**Saved data entries:**
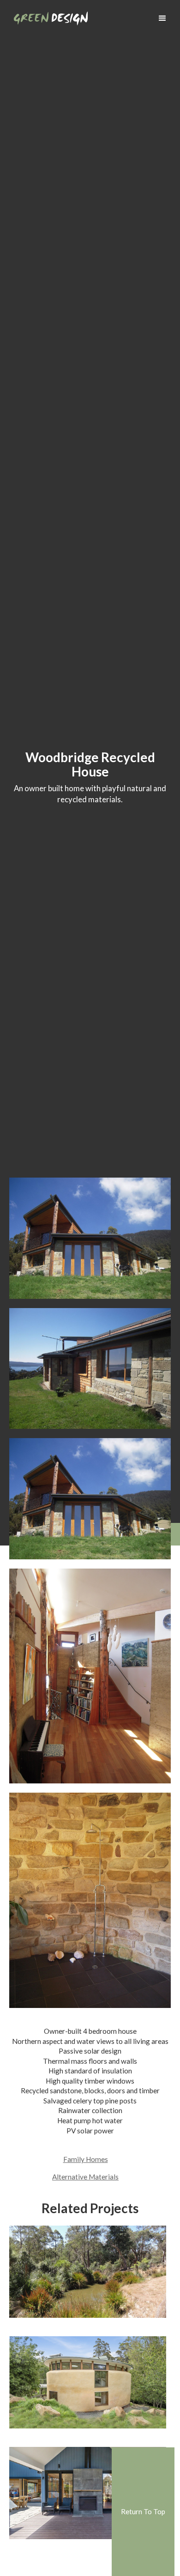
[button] (162, 18)
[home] (48, 15)
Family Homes (85, 2159)
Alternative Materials (85, 2177)
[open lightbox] (90, 1238)
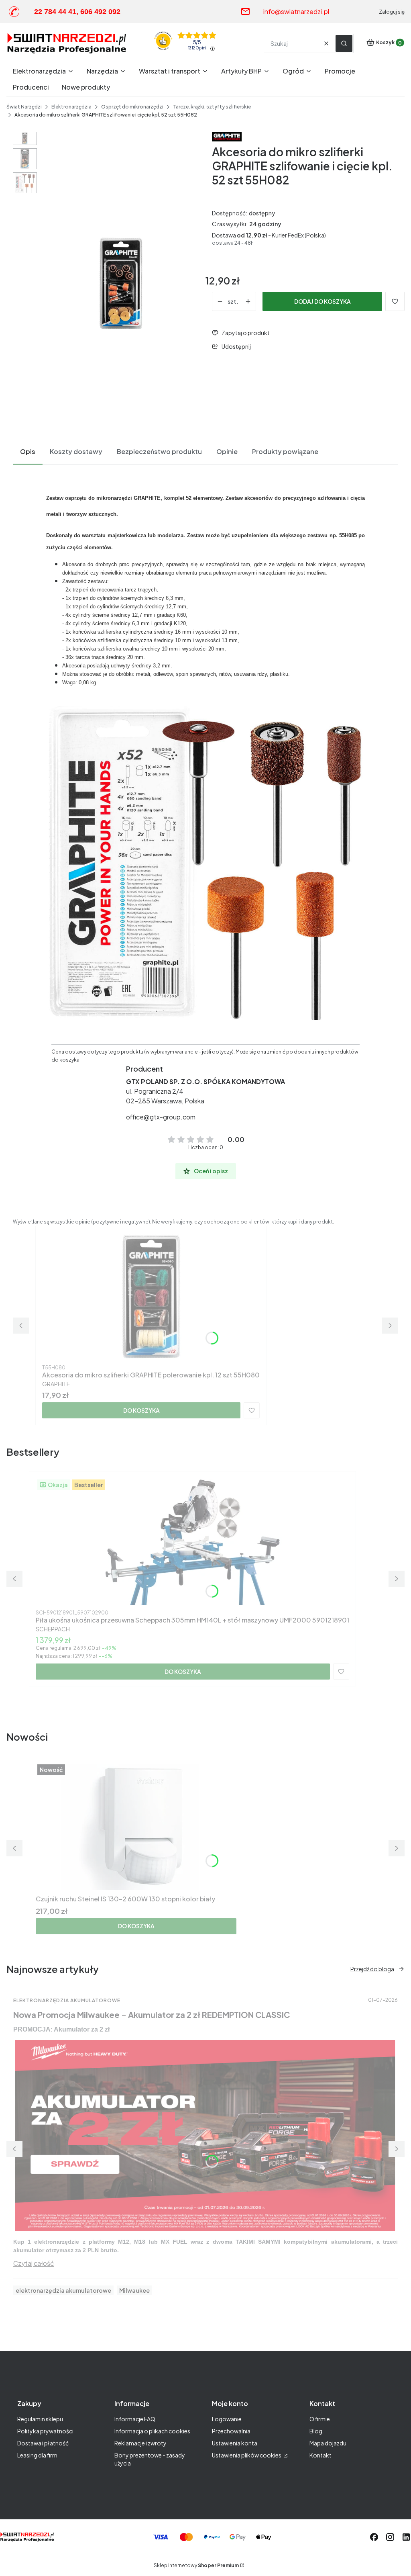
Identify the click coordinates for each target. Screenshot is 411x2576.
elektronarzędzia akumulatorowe (63, 2290)
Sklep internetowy (196, 2565)
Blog (315, 2431)
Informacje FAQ (134, 2419)
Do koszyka (141, 1410)
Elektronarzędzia (71, 107)
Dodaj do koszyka (322, 301)
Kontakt (320, 2455)
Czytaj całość (33, 2263)
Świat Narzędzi (24, 107)
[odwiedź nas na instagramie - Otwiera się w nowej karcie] (390, 2537)
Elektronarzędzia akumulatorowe (66, 2000)
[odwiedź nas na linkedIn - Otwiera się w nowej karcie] (406, 2537)
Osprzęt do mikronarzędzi (132, 107)
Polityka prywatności (45, 2431)
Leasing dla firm (37, 2455)
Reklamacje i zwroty (140, 2443)
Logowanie (227, 2419)
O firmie (319, 2419)
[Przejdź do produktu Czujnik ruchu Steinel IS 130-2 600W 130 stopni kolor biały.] (136, 1827)
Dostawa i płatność (43, 2443)
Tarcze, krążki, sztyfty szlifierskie (212, 107)
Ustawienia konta (234, 2443)
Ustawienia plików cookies (247, 2455)
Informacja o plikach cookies (152, 2431)
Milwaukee (134, 2290)
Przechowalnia (231, 2431)
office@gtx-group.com (160, 1117)
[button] (344, 43)
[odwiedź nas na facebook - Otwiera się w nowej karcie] (374, 2537)
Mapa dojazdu (327, 2443)
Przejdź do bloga (372, 1968)
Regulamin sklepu (40, 2419)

**Work required:** Keeping every character as it is, restate the lines above that run from the line with "Sklep internetowy (196, 2565)" through the line with "O firmie (319, 2419)", both included, and nothing else.

**Answer:**
Sklep internetowy (196, 2565)
Blog (315, 2431)
Informacje FAQ (134, 2419)
Do koszyka (141, 1410)
Elektronarzędzia (71, 107)
Dodaj do koszyka (322, 301)
Kontakt (320, 2455)
Czytaj całość (33, 2263)
Świat Narzędzi (24, 107)
[odwiedź nas na instagramie - Otwiera się w nowej karcie] (390, 2537)
Elektronarzędzia akumulatorowe (66, 2000)
[odwiedź nas na linkedIn - Otwiera się w nowej karcie] (406, 2537)
Osprzęt do mikronarzędzi (132, 107)
Polityka prywatności (45, 2431)
Leasing dla firm (37, 2455)
Reklamacje i zwroty (140, 2443)
Logowanie (227, 2419)
O firmie (319, 2419)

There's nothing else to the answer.